The US Senate, meanwhile, was to begin debating a bailout for the battered US auto industry later in the day. Germany was to hold talks with General Motors unit Opel.
In something of a surprise, Japan slid into its first recession in seven years in the third quarter as the financial crisis curbed demand for Japanese exports.
The 0.1 per cent contraction in the world's second-largest economy in July-September was worse that consensus forecasts.
The Eurozone is also in formal recession, with two consecutive quarters of contraction, Britain and the United States are on the brink and China is slowing sharply.
Britain's main employers group forecast Monday that unemployment could rise to almost three million by 2010 while France's central bank said that the French economy should contract 0.5 per cent in the fourth quarter.
Policymakers have little doubt that their economies have not finished declining.
"We need to bear in mind that (our) economic conditions could worsen further as the US and European financial crisis deepens, worries of economic downturn heighten and stock and foreign exchange markets make big swings," Japanese Economy Minister Kaoru Yosano told a news conference.
IMF Managing Director Dominique Strauss-Kahn told the BBC that his organisation was likely to need at least $100 billion in extra funding over the next six months in order to help countries out of the mire.
Financial markets continued to shudder under the joint strain of declining economies and ructions in the financial system. Oil fell more than $1 to below $56 a barrel and MSCI's main world stock index was down half a per cent for a 46-per cent year-to-date loss.
Leaders of the world's 20 largest economies, meeting in Washington over the weekend, agreed on a host of steps to rescue the global economy.
But they left it to individual governments to tailor their response to their own circumstances and troubled industries.

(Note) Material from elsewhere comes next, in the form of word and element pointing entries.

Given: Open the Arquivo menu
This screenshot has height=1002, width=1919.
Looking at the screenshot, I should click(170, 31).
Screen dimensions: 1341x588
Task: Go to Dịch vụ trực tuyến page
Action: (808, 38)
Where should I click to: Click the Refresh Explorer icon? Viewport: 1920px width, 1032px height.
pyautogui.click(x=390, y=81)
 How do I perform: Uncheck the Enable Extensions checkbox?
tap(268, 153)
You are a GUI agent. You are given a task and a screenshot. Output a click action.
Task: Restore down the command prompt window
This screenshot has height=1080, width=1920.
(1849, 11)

The post-meeting statement from the group of major industrialised and developing countries contained a laundry list of reform pledges aimed at soothing volatile markets and calming consumers' worries.
"This weekend's Group of Twenty (G20) summit failed to deliver any new stimulus measures to rescue the world economy from the current recession, but at least it avoided the knee-jerk responses (such as rushed regulation) that would have made things worse," Julian Jessop at London-based Capital Economics said in a report.
"This weekend's G20 summit failed to deliver any new stimulus measures to rescue the world economy from the current recession, but at least it avoided the knee-jerk responses (such as rushed regulation) that would have made things worse," Julian Jessop at London-based Capital Economics said in a report.
The G20 statement said that all financial markets, products and participants would be subject to supervision, vowed tougher accounting rules, a review of compensation practices and greater cooperation between national regulators. Even the long-running Doha round of free-trade talks was given a new lease on life.